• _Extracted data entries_
..........
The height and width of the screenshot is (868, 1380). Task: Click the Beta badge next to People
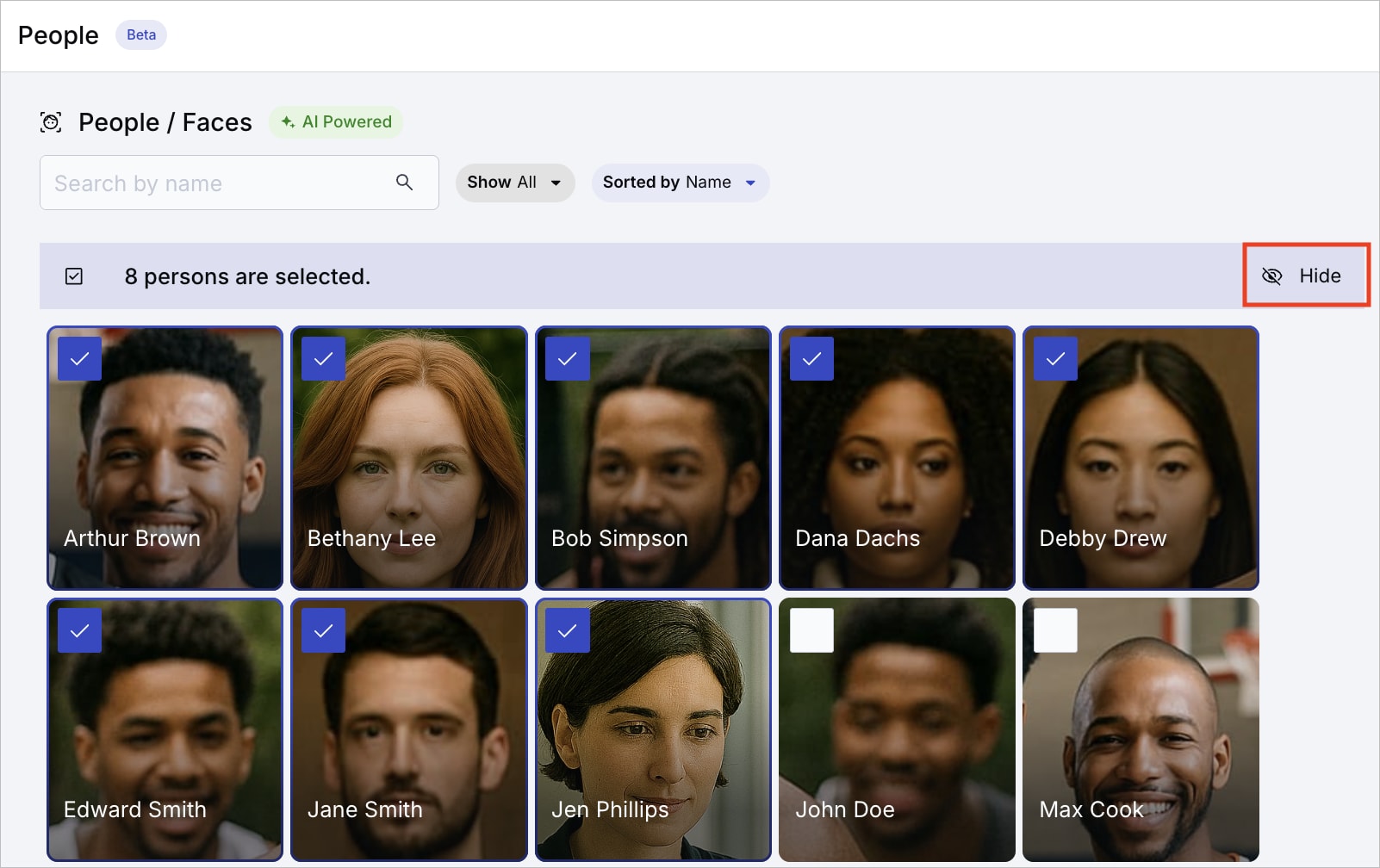point(141,34)
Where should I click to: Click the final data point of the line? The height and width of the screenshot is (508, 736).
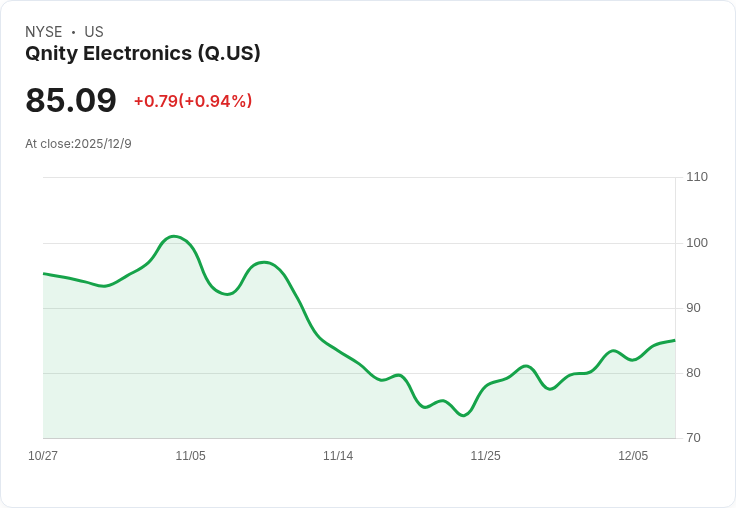675,340
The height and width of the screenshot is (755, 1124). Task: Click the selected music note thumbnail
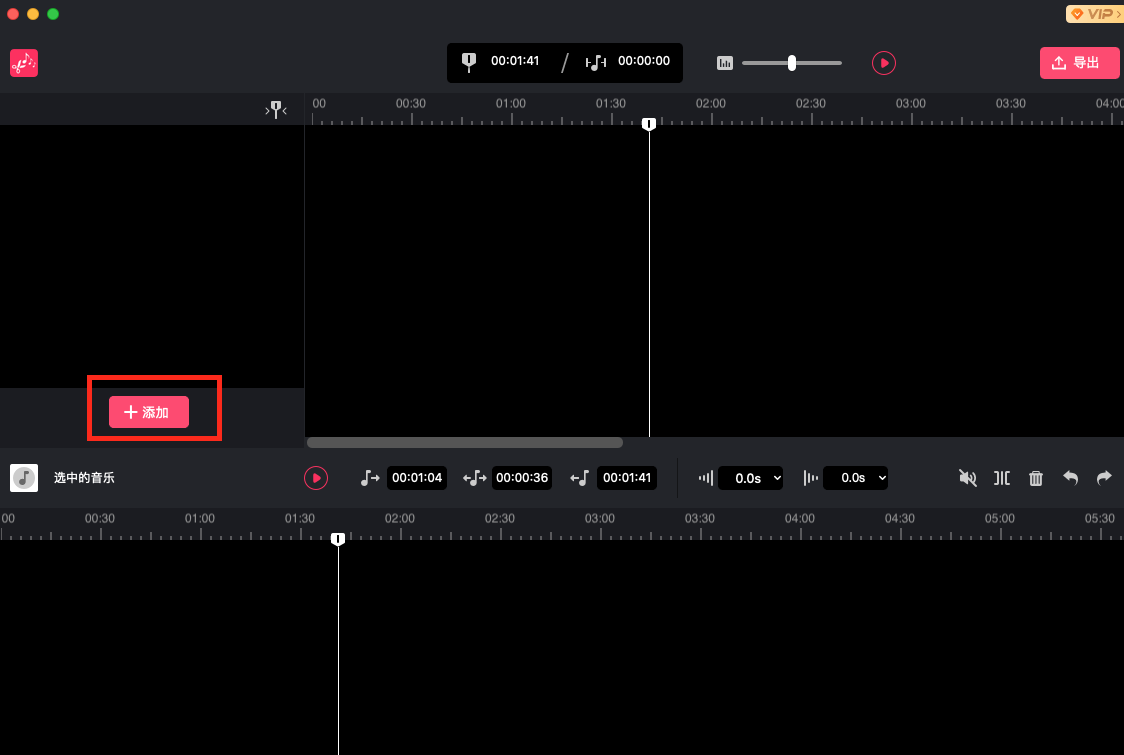tap(24, 478)
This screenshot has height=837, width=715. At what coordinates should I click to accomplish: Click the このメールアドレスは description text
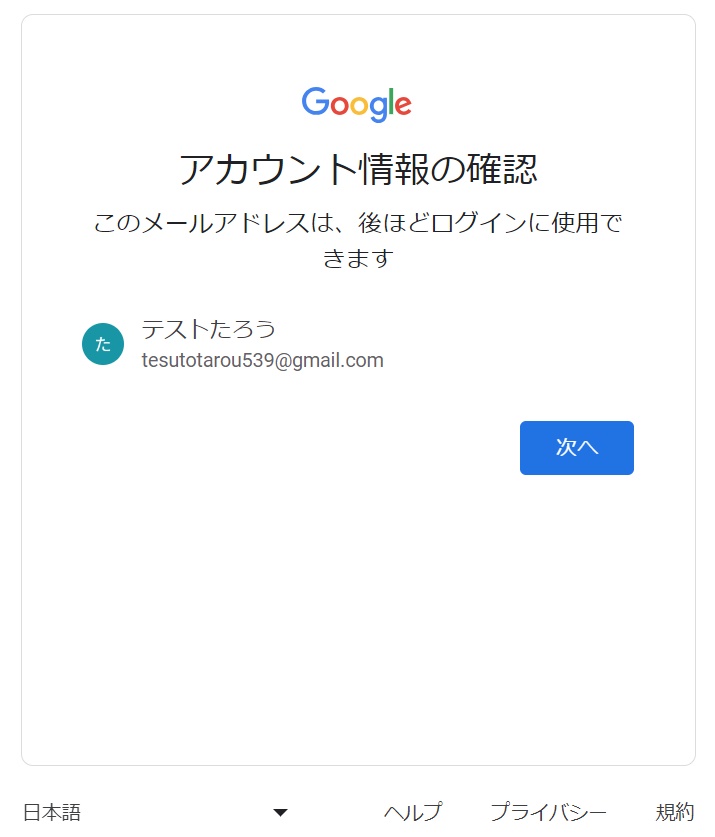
..........
• _Aim of the exercise_
With the pictures omitted, reproduce the data above exactly.

• _Response to this exercise_
The height and width of the screenshot is (868, 1380). Task: Click the Beta badge next to People
point(141,34)
Where should I click to: Click the final data point of the line? The height and width of the screenshot is (508, 736).
675,340
The height and width of the screenshot is (755, 1124). Task: Click the selected music note thumbnail
tap(24, 478)
This screenshot has height=837, width=715. At what coordinates should I click to accomplish: Click the このメールアドレスは description text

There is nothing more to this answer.